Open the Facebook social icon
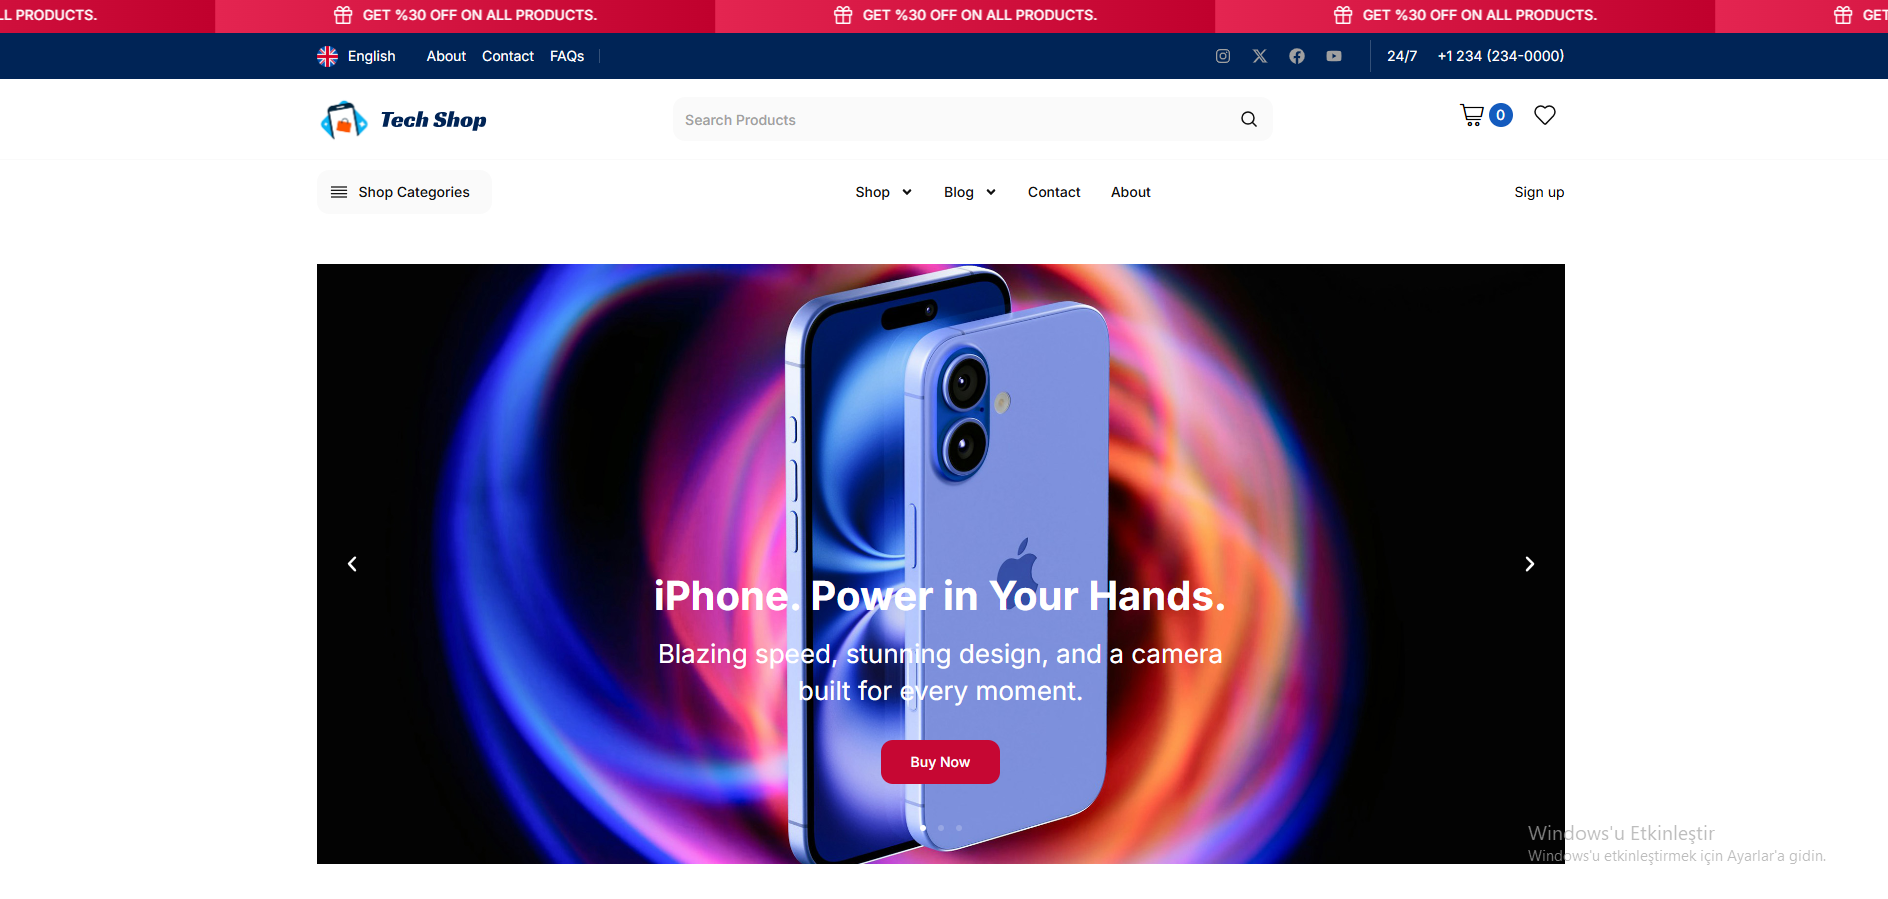Screen dimensions: 1888x899 (x=1297, y=56)
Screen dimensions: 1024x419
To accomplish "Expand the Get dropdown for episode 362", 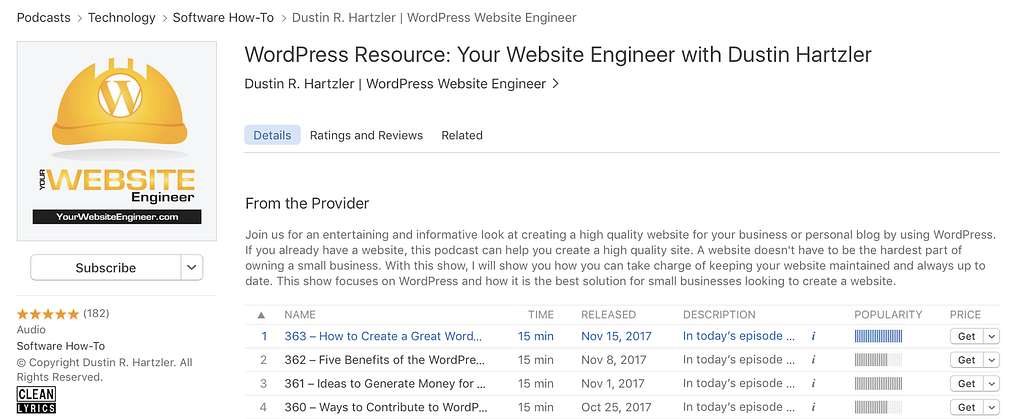I will point(992,360).
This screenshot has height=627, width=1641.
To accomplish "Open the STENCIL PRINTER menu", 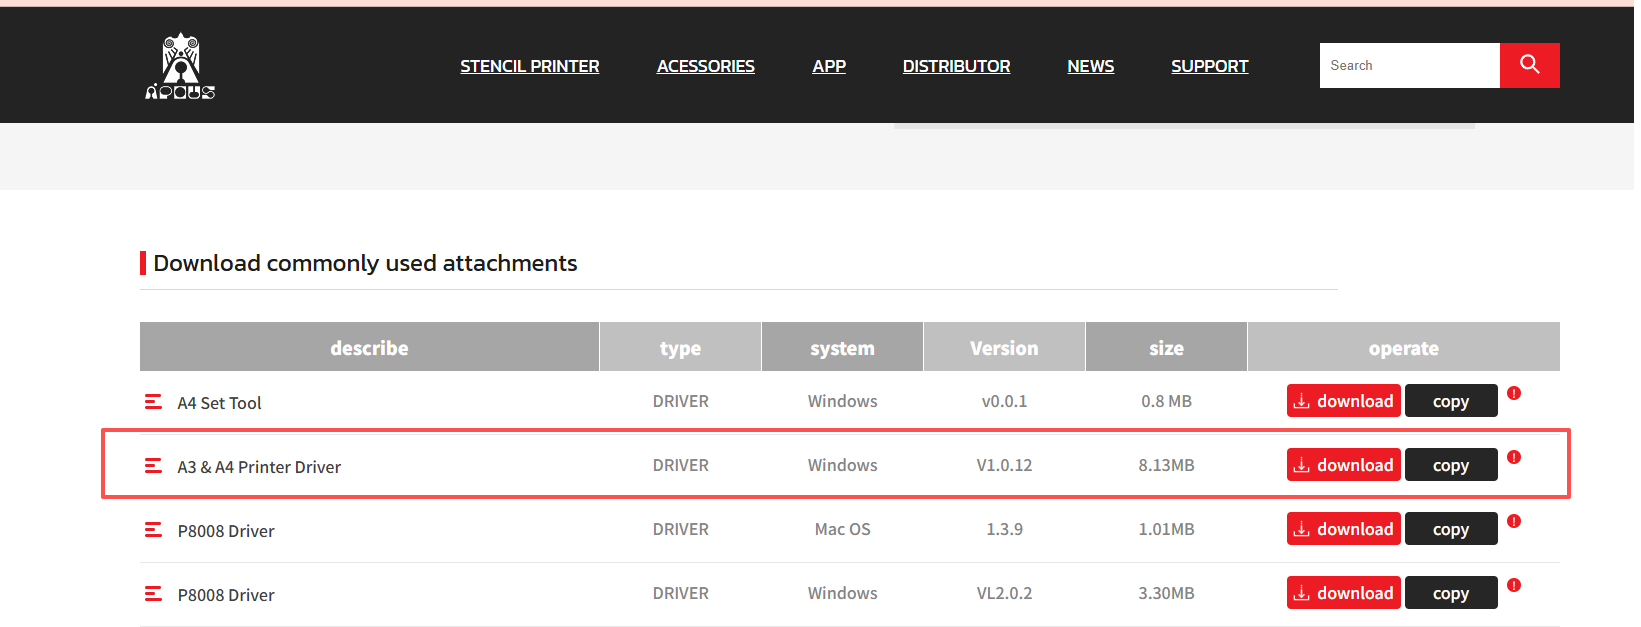I will tap(529, 66).
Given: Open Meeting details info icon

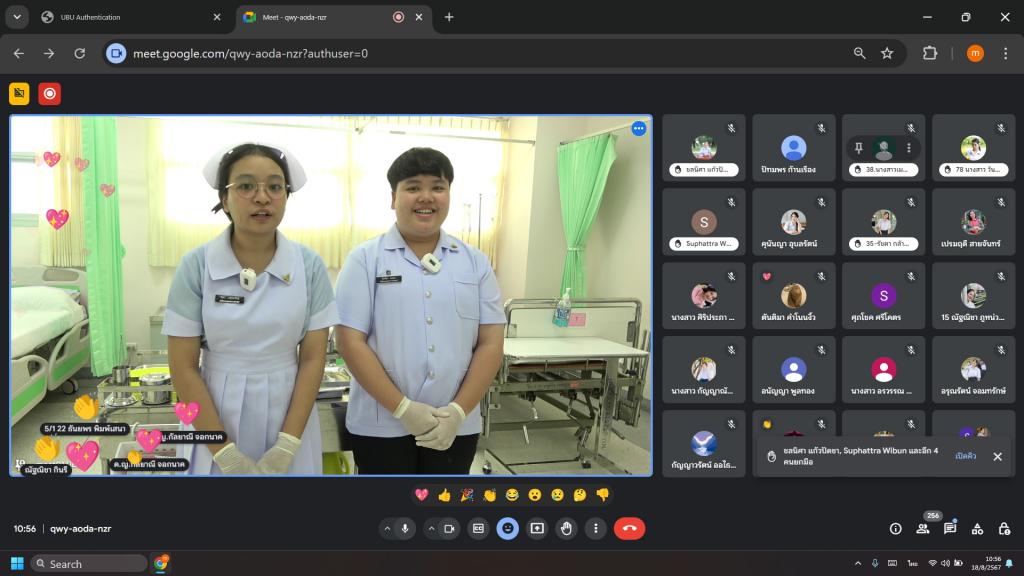Looking at the screenshot, I should 895,528.
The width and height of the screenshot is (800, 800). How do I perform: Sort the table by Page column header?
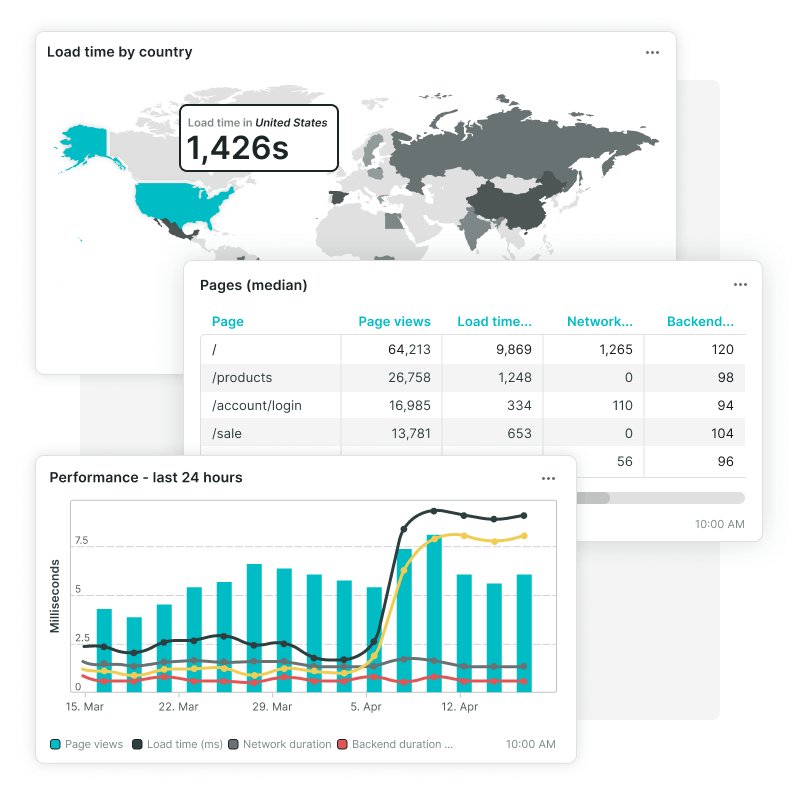[228, 322]
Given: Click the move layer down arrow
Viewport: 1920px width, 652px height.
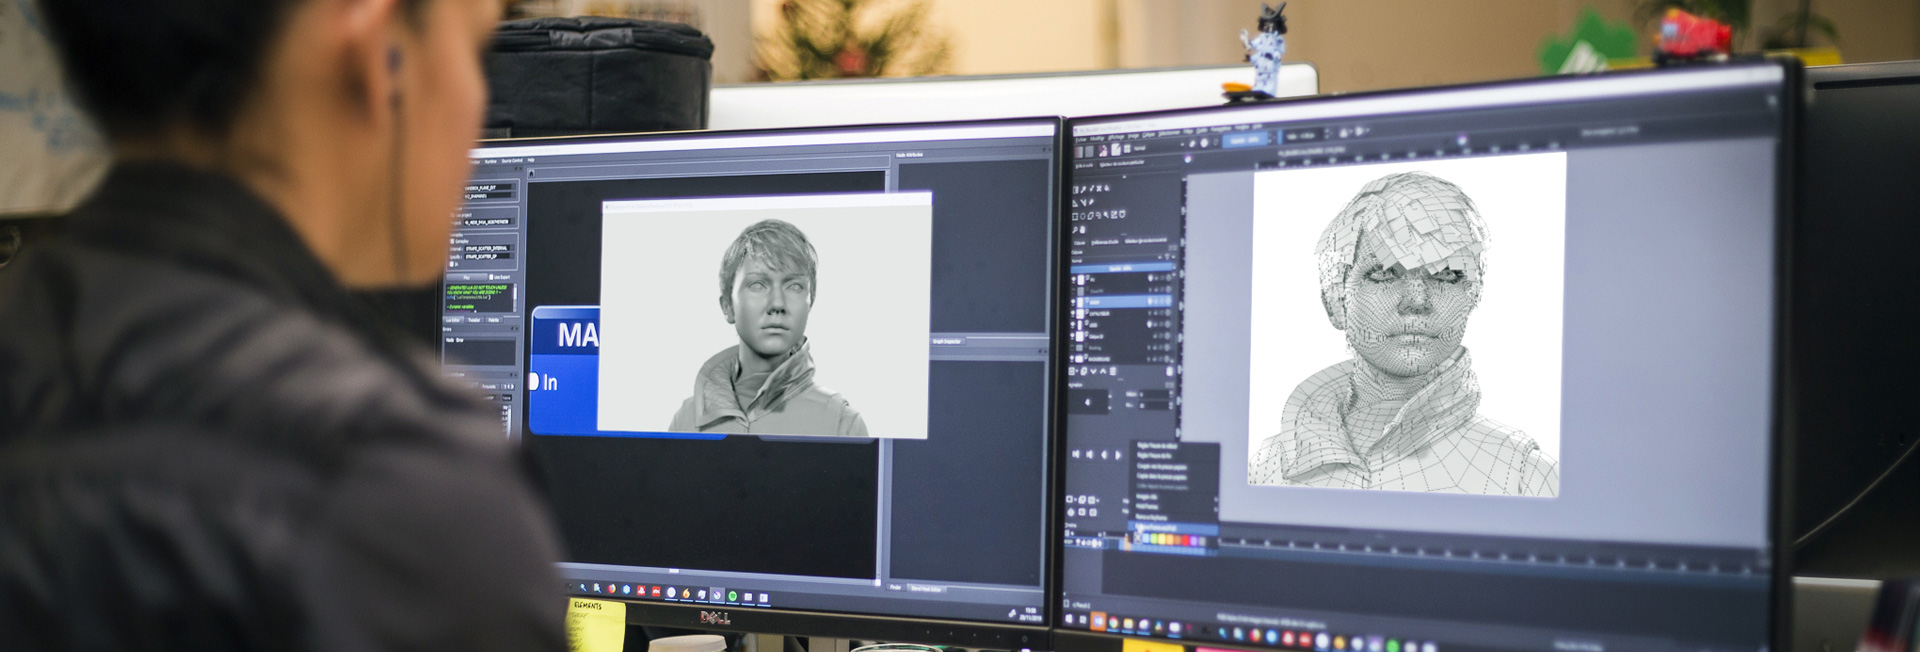Looking at the screenshot, I should (1093, 371).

About this exercise
Starting at the line that contains "Given: Open Meeting details info icon", reproduce each line exactly through the end of the entries above, leaving every picture out.

Exercise response
Given: Open Meeting details info icon

Looking at the screenshot, I should 895,528.
The width and height of the screenshot is (800, 800). How do I perform: Sort the table by Page column header?
[228, 322]
Given: Click the move layer down arrow
Viewport: 1920px width, 652px height.
Looking at the screenshot, I should (1093, 371).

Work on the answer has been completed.